▸ SELECTED EXTRACT:
━━━━━━━━━━━━━━━━━━━━
We have a great silent film scene here in the Twin Cities, with several excellent performers and ensembles composing original scores for old movies. This weekend, for instance, you can catch pianist Katie Condon at the Trylon and the Heights—both in the same day. (This is like when Phil Collins played Live Aid in London and Philadelphia.)
As for new movies, scroll down to find out what I thought of Ari Aster's Eddington and newcomer Eva Victor's Sorry, Baby. Hint: I thought one was really bad.
Special Screenings
Thursday, July 24
The Angry Birds Movie 2 (2019)
Emagine Willow Creek
The saga continues. $3. 11 a.m. More info here.
Eastern Promises (2007)
━━━━━━━━━━━━━━━━━━━━
▸ MATERIAL:
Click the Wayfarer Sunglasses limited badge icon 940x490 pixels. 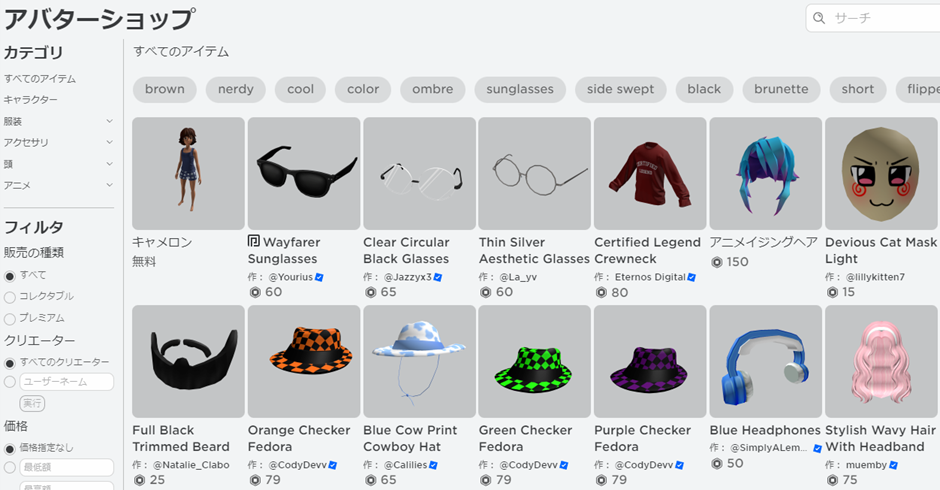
━━━━━━━━━━━━━━━━━━━━
▸ WHAT TO DO:
(1) Decide whether each statement agrees with the film listings column. For each, answer yes or no and quote the exact words from the column that decide it.
(a) Katie Condon performs at two different venues on the same day.
(b) The writer liked both Eddington and Sorry, Baby.
(c) The screening of The Angry Birds Movie 2 costs $5.
(2) Continue the film listings column from its final line, "Eastern Promises (2007)".

▸ ANSWERS GIVEN:
(1)
(a) Yes: "at the Trylon and the Heights—both in the same day"
(b) No: "Hint: I thought one was really bad."
(c) No: "$3."

(2)
Emagine Willow Creek
That bathhouse fight scene. $11.60. 7:30 p.m. More info here.
Adventureland (2009)
Grandview 1&2
I worked at an amusement park in the ’80s, but I did not hook up with any girls who looked like Kristen Stewart. $14.44. 9:15 p.m. More info here.
Polyester (1981)
Heights Theater
Presented in Odorama, just as John Waters intended. $13. 7:30 p.m. More info here.

Tangerine (2015)
Main Cinema
For “Art House Theater Day,” which is definitely a real thing. Anyway, good movie! $11. 7 p.m. More info here.
Spider-Man: Across The Spider-Verse (2023)
Marcus West End
*John Lennon voice* Across the Spider-Veeeerse. 12 p.m. Prices and more info here.
Paddington in Peru (2024)
Powderhorn Park
Hate to say it, but lesser Paddington. Free. 8:50 p.m. More info here.
Shark Terror (2025)
Trylon
Sorry, they’re not even trying with this one. $8. 10 a.m. More info here.
Bad River (2024)
Trylon
A doc about the Wisconsin-based Bad River Band’s fight for sovereignty. Sold out. 7 p.m. More info here.
Interstellar (2014)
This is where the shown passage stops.